As the Chancellor said at the weekend “people will see the scale of the economic shock laid bare”.
The UK’s overall debt has now reached 100.8 per cent of gross domestic product (GDP) – a level not seen since the early 1960s. It is terrifying to imagine where we would be if the public finances had not been improved to the extent they have over the past decade. The most recent Bank of England forecast estimates that unemployment may peak at around 7.7 per cent in April to June of next year but could be as high as 10 per cent.
The key to the post-Covid-19 recovery will rely on the ability of Britain’s small businesses to create jobs on the scale that we have seen in recent years. At the beginning of 2020 there were 5.82 million small businesses (with 0 to 49 employees), 99.3 per cent of the total business population.
Despite the unprecedented support from the Government through the Coronavirus Job Retention Scheme (the furlough) which has been extended to the end of March 2021, the Business Interruption Loan Scheme and the Self-Employment Income Support Grant, many small businesses fear that they may not survive the transition to the economic “new normal”.

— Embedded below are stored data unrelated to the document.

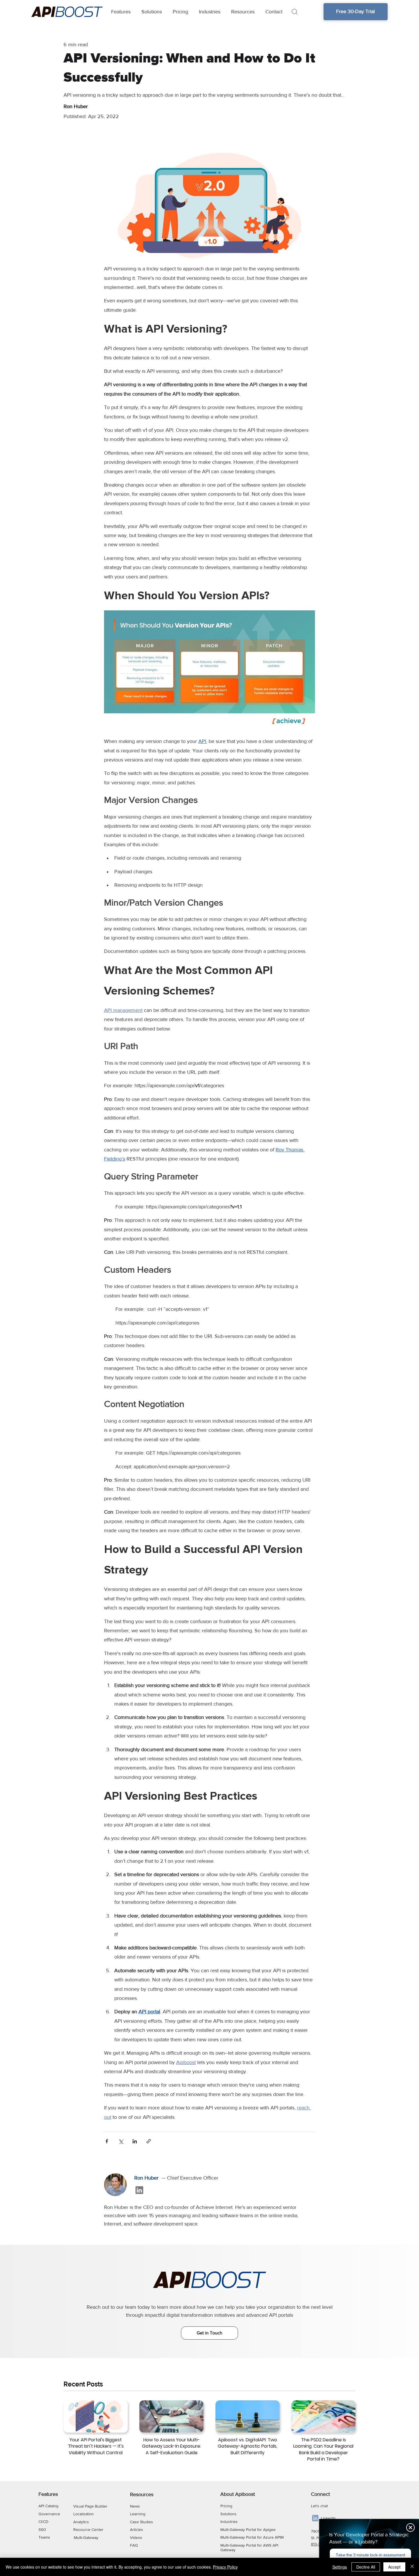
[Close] (412, 2566)
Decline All (365, 2567)
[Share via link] (148, 2141)
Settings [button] (339, 2567)
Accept (394, 2567)
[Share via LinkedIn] (134, 2141)
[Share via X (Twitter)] (120, 2141)
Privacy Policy (225, 2567)
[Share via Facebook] (106, 2141)
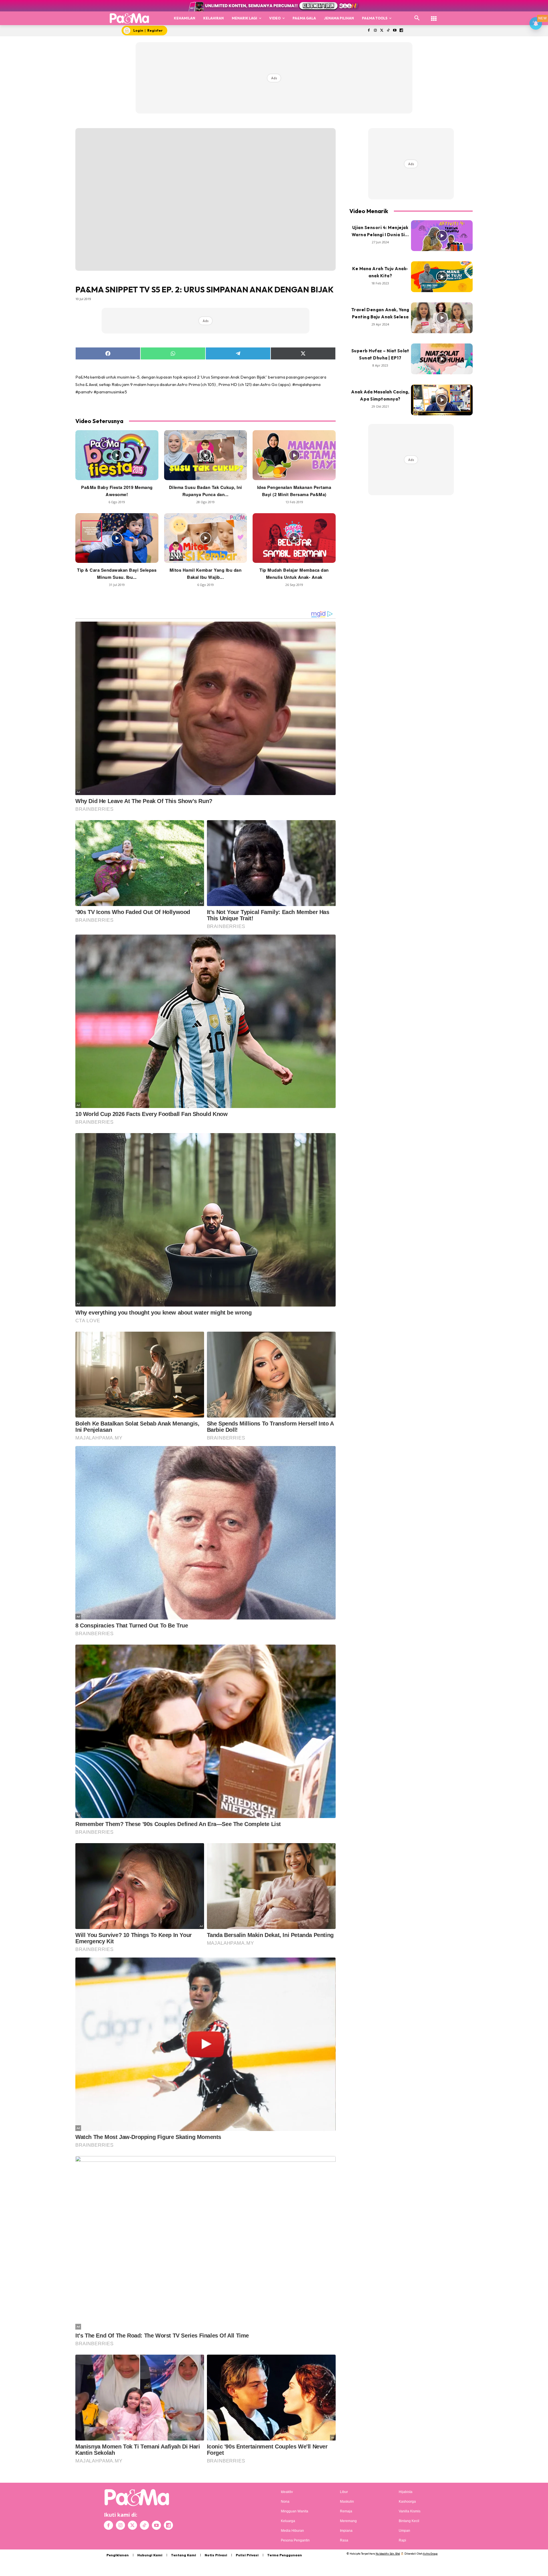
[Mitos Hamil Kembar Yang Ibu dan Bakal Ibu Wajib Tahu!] (205, 538)
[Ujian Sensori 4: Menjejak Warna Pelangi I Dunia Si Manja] (442, 235)
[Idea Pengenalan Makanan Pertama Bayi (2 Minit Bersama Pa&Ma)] (294, 455)
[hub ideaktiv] (433, 15)
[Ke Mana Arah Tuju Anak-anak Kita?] (442, 276)
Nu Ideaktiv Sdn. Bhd (388, 2553)
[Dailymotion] (401, 30)
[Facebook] (368, 30)
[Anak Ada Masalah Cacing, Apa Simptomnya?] (442, 400)
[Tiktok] (388, 30)
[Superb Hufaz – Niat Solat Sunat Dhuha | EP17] (442, 358)
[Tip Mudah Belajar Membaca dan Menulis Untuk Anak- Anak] (294, 538)
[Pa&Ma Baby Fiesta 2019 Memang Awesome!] (116, 455)
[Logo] (129, 18)
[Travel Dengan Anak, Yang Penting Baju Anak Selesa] (442, 317)
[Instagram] (375, 30)
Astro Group (430, 2553)
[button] (417, 18)
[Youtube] (395, 30)
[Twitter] (381, 30)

The unprecedented government assistance has masked the fact that this group has suffered more than most in the varying degrees of lockdown that we have experienced since March, with some still struggling to get lenders to support them.
The longer that lockdown continues, the more that demand for their goods and services is likely to be depressed and their viability threatened. Many fear they may not survive to see the recovery. That is why, in his spending statement this week, the Chancellor must make clear the Government’s commitment to Britain’s SMEs, for this must be an unambiguously private sector-led recovery.
While there are understandable demands to pump more funding into the public sector, we must restore the habit of making sure we have the money in the bank before we start spending it.
Unless we are able to grow our economy through the private sector and generate more national income, then we will be back in the territory of having to choose between damaging tax rises or unpopular spending cuts.
Our ability to borrow heavily during this crisis has maintained the viability of a large part of our economy but an inability to control future borrowing will be deeply damaging to our long-term prosperity and our ability to fund the quality public services on which we depend.
I would like, in his financial statement, to see the Chancellor replace or at least add to David Cameron’s policy test which was “how will this affect and be perceived by every family in Britain”. The new test would be “the entrepreneur test”. This is in line with his natural instincts.
We must assess how every bit of legislation and every regulation will affect the wealth creating part of our economy and our every statement and every speech should be mindful of the message it sends to our small business community.
We must ensure that we are not only a great place for business start-ups but that we can deal with the lack of capital that often results in a failure of scale ups. We must ensure that the elements that make the United Kingdom such an attractive place for foreign direct investment continue – a stable regulatory framework, an attractive tax environment, flexible skills in our labour force, access to quality higher education, access to tech and gold standard protection for intellectual property. As the world’s third largest destination for foreign direct investment, we are already strong in all these areas.
In the 1980s, the Conservatives demonstrated our commitment to the ownership society through our totemic policy of council house sales. The Conservatives must now be seen as the natural ally for every white van man and woman, every tech entrepreneur and every corner shop owner. The Chancellor must make us unequivocally the party of small business.